Comments (7)
OPA seems to be doing the right thing here ie. rejecting the large file and returning a bundle load error which in turn should kick-off an exponential back-off delay based successive download. What's happening here probably is the memory is not getting released quick enough? I guess if GC were to happen we'd see memory being released. Go 1.19 introduced a concept of soft memory limit which helps to control GC behavior and it can be set via the GOMEMLIMIT
env variable. I haven't played around with this so not sure if it will help but is this something you've looked into?
from opa.
@ashutosh-narkar do we really need to load the file at all if the file size exceeds size_limit_bytes
? That seems to defeat the point of the setting. I haven't looked into it, but I'm assuming there's a way to check the file size of an item in the tarball before reading the bytes. Is that not the case?
from opa.
Looking at the implementation now, and maybe I'm missing someting, but it seems like the NextFile() function greedily reads all files on the first invocation, then serves them from cache on subsequent calls as long as there are more to return. We then call the readFile() on each of the files (which we've already read), which copies them to yet another buffer. Here we use Read
with a limit, which will fail if the size limit is exceeded. But at this point we've already read the entire file once, and now we read it again up to the size limit. So if we've set a size limit of 1 GB and we have a file in the tarball which is 5 GB, we'll now have 6 GB of data buffered before we return an error. In case we don't hit the size limit, we'll effectively have each file buffered twice, spending twice as much memory as we're required to.

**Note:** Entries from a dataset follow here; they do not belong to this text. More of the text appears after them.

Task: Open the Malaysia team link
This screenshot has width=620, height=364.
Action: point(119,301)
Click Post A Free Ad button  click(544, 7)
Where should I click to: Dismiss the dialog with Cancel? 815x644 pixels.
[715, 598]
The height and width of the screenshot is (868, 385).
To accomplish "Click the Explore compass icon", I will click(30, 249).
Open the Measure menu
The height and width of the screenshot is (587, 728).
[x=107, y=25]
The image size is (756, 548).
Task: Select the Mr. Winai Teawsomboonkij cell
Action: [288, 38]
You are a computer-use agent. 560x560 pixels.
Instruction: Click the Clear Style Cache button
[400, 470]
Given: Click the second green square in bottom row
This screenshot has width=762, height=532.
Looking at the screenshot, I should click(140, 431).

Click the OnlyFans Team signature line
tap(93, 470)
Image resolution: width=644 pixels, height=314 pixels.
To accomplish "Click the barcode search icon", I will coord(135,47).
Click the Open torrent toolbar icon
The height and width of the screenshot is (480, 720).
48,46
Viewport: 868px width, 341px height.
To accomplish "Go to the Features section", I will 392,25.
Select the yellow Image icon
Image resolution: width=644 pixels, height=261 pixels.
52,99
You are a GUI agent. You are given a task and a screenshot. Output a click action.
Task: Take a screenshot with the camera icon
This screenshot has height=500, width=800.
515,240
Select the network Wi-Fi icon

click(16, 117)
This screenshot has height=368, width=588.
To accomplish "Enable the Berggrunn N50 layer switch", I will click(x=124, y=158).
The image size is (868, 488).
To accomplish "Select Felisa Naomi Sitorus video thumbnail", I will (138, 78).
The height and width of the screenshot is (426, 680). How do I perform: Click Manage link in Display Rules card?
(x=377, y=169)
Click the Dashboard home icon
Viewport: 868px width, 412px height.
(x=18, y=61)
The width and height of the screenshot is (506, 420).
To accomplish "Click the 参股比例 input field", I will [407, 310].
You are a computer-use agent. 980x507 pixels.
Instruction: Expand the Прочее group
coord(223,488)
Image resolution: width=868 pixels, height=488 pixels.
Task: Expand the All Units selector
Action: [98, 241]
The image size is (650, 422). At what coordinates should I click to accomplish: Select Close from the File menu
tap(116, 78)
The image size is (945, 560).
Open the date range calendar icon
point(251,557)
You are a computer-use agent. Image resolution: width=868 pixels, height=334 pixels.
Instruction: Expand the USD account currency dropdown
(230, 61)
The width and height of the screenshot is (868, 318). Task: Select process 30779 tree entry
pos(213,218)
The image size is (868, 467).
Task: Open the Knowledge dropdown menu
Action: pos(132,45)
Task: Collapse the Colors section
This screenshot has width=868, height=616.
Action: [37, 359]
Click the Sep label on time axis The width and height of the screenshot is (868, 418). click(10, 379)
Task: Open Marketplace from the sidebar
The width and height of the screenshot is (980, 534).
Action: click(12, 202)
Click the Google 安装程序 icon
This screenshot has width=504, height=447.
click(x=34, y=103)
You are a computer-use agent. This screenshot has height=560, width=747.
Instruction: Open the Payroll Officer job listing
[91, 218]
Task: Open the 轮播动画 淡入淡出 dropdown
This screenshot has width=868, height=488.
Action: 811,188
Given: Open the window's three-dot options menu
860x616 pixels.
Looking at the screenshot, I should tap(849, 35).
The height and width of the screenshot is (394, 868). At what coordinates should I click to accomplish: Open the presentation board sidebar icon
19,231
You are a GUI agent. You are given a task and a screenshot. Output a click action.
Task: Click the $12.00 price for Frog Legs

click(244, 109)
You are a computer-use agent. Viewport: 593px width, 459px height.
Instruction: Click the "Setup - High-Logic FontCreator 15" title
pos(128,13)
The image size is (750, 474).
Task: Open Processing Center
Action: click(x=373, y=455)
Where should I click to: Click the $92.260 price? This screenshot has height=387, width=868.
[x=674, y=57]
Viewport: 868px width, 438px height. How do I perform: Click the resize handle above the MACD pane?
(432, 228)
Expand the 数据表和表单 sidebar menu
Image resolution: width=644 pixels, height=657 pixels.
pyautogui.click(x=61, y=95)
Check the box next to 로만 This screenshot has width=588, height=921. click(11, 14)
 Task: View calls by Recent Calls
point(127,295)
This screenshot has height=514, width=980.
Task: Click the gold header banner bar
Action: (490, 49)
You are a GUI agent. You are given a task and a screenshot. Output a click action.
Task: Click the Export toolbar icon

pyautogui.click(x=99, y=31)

Some alternative approaches I can think of:
- Have
NextFile
read lazily, i.e. only one file from the tar ball per invocation, and return the reader without copying the buffer. This seems like a reasonable expecation for a function called "NextFile", but it's a breaking change in behavior, as callers would now be required to read the stream of the "file" returned before callingNextFile
again. - Keep behavior of
NextFile
, but store thebytes.Buffer
on the descriptor rather than anio.Reader
, and make it accessible. That way we can reuse the buffer we've read elsewhere, and avoid the second copy. - Pass the size limit to the tar ball loader, and have it fail immediately when the size reported exceeds the limit, i.e. before we read anything more than the header.
2 and 3 aren't mutually exclusive, but would rather be good to have both done. To avoid keeping two copies of the file, and to not read files exceeding the limit.
As for 2, perhaps there is some more elegant non-intrusive way to do it. I'm open to suggestions.
from opa.
Thanke for investigating Anders. Do we need a CVE assigned to this?
from opa.
Anytime, Dolev 🙂 Quite pleased with the result!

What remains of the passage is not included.